Ours is the Age of Dilettantism: the Death of Facts
When historians look back at the beginning of the 20th century, when all of us now living have long been dead, they’ll, I think, describe it as the ‘Age of Dilettantism’. And they’ll do it because our age relies on half facts and internet assembled philosophies and the Dreck of that dreadful monstrosity and bastardization of knowledge called Wikipedia. Or, as NPR puts it more gently:
According to columnist Rex Huppke, there was a recent death that you might have missed. It wasn’t an actor, musician or famous politician, but facts. In a piece for the Chicago Tribune, Huppke says facts – things we know to be true – are now dead. Huppke says the final blow came on Wednesday, April 18, when Republican Rep. Allen West of Florida declared that about 80 members of the Democratic Party in Congress are members of the Communist Party. “That was the death-blow for facts,” Huppke tells weekends on All Things Considered host Guy Raz.

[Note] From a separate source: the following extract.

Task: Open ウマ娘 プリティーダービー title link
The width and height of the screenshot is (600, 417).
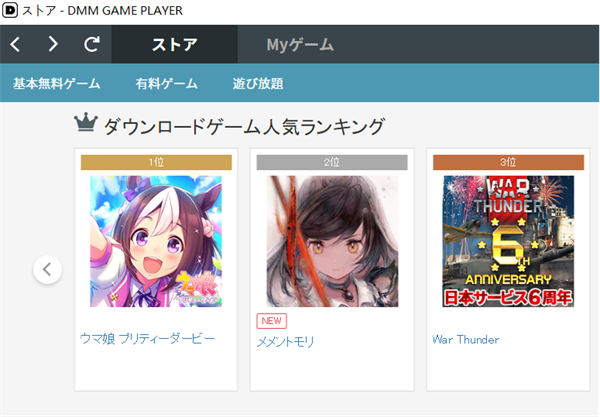Action: click(147, 339)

Politicians no longer care about facts. Professors seldom now rely on facts (driven most often by ideology instead). Students no longer care about facts- they’re happy to crop and paste from Wikipedia and call it research. And the ‘average Joe’ already knows (or thinks he does) what the facts are. His mind is made up and no mere fact will get in the way of that.
That is our age, the age of dilettantism.
“[Facts are] survived by rumor and innuendo, two brothers, and then a sister, emphatic assertion,” he says. “They’re all grieving right now, but we wish the best for them.”